### Extrait
Comme expliqué dans l’article 245 de la Loi, la RGAÉ a pour but d’empêcher l’emploi d’opérations (ou d’arrangements) d’évitement fiscal abusives et non de modifier ou d’interférer avec des transactions commerciales légitimes.

Sous la législation actuelle, et conformément aux directives fournies par la Cour suprême du Canada dans le cadre de l’affaire Canada Trustco3, la RGAÉ ne peut faire opposition à une transaction fiscale que si ces trois critères sont satisfaits, et dans le même ordre :

  1. Un avantage fiscal a-t-il été créé ?
  2. La transaction (ou la série de transactions) constitue-t-elle une opération d’évitement ?
  3. Y a-t-il eu abus dans l’application des dispositions fiscales invoquées pour l’obtention de cet avantage ou de la Loi dans son ensemble ?

Si la RGAÉ est applicable, les « conséquences fiscales » (pour le contribuable) seront déterminées de manière raisonnable dans le but de refuser l’emploi de l’avantage fiscal créé. Pour ce faire, l’Agence du revenu du Canada (ARC) calculera, le cas échéant, le montant de l’attribut fiscal concerné et émettra un avis de détermination conformément au paragraphe 152 (1.11).

### Données fournies

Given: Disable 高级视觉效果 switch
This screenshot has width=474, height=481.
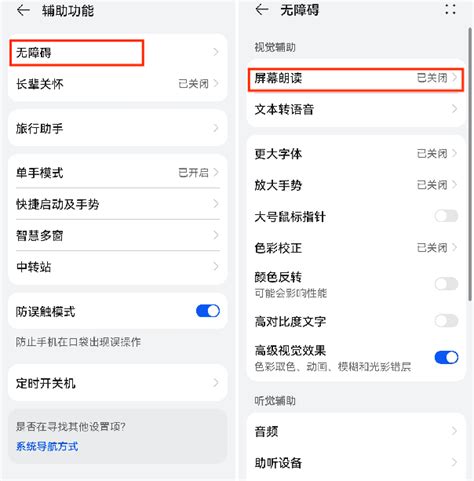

### Consignes
1: Recopiez fidèlement le passage de l'extrait sur la RGAÉ qui s'ouvre sur les mots « 2. La transaction » et se clôt sur « dans son ensemble ? ».
2: Veuillez énumérer les critères que, d'après l'extrait sur la RGAÉ, une transaction doit satisfaire pour que la RGAÉ puisse y faire opposition.
Les lignes fournies n'ont aucun rôle à jouer ici.

### Réponses ci-dessous
1:
2. La transaction (ou la série de transactions) constitue-t-elle une opération d’évitement ?
  3. Y a-t-il eu abus dans l’application des dispositions fiscales invoquées pour l’obtention de cet avantage ou de la Loi dans son ensemble ?

2:
1. Un avantage fiscal a-t-il été créé ?
2. La transaction (ou la série de transactions) constitue-t-elle une opération d'évitement ?
3. Y a-t-il eu abus dans l'application des dispositions fiscales invoquées pour l'obtention de cet avantage ou de la Loi dans son ensemble ?